> **EXTRACTED RECORDS**:
**********
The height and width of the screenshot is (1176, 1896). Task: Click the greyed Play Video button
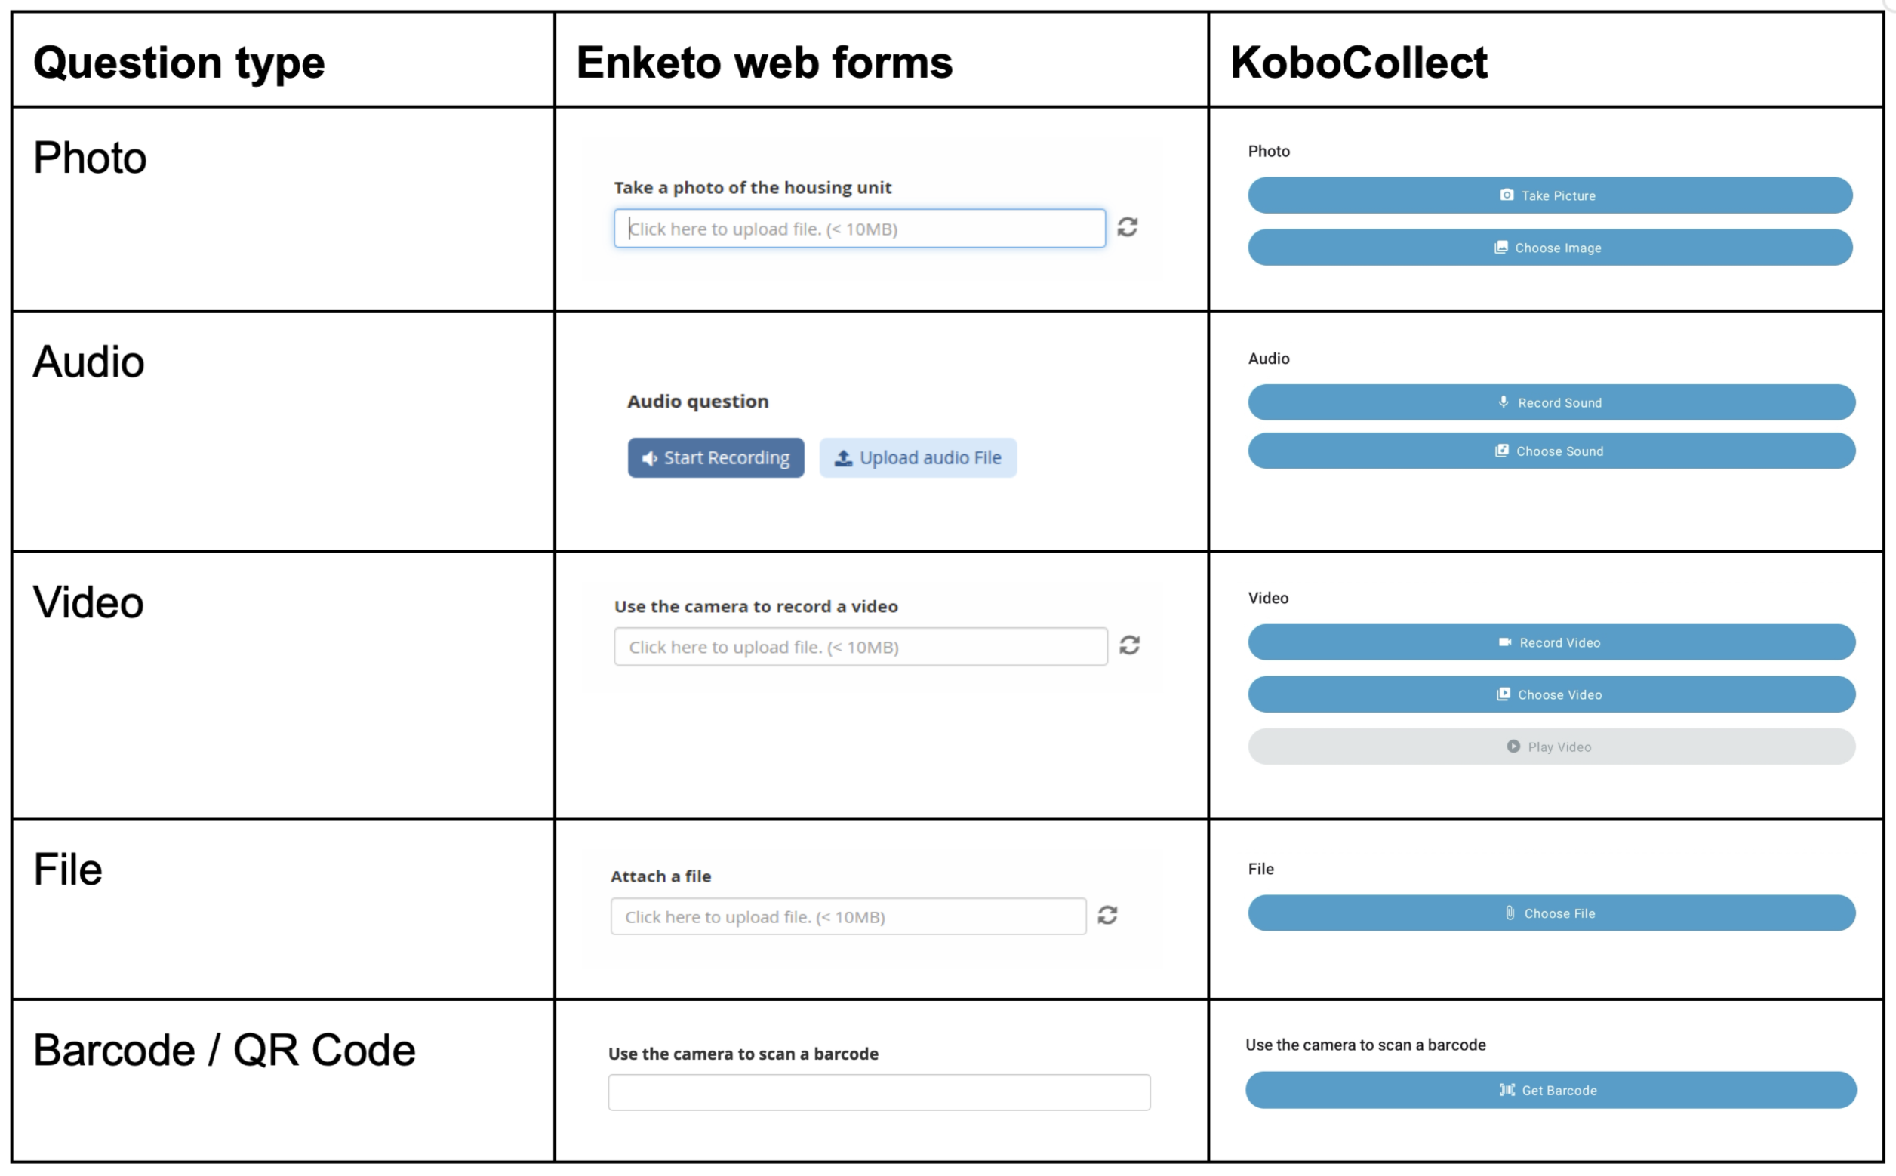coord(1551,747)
**********
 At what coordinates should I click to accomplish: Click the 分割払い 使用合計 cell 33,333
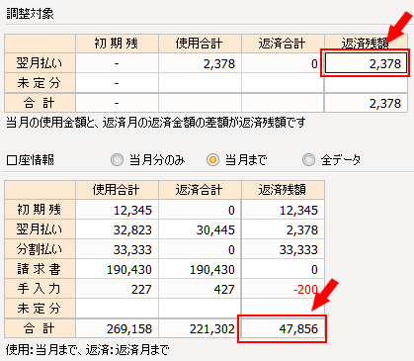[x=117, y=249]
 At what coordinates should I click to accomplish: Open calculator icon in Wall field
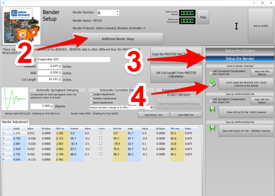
**********
> **DESCRIPTION OF THE TASK**: Return the material from the line with "The height and" to the line with "coord(1551,747)", both included, reproducing those lines exactly and leaving out the pictures.

> **SOLUTION TO THIS TASK**:
The height and width of the screenshot is (1176, 1896). Task: Click the greyed Play Video button
coord(1551,747)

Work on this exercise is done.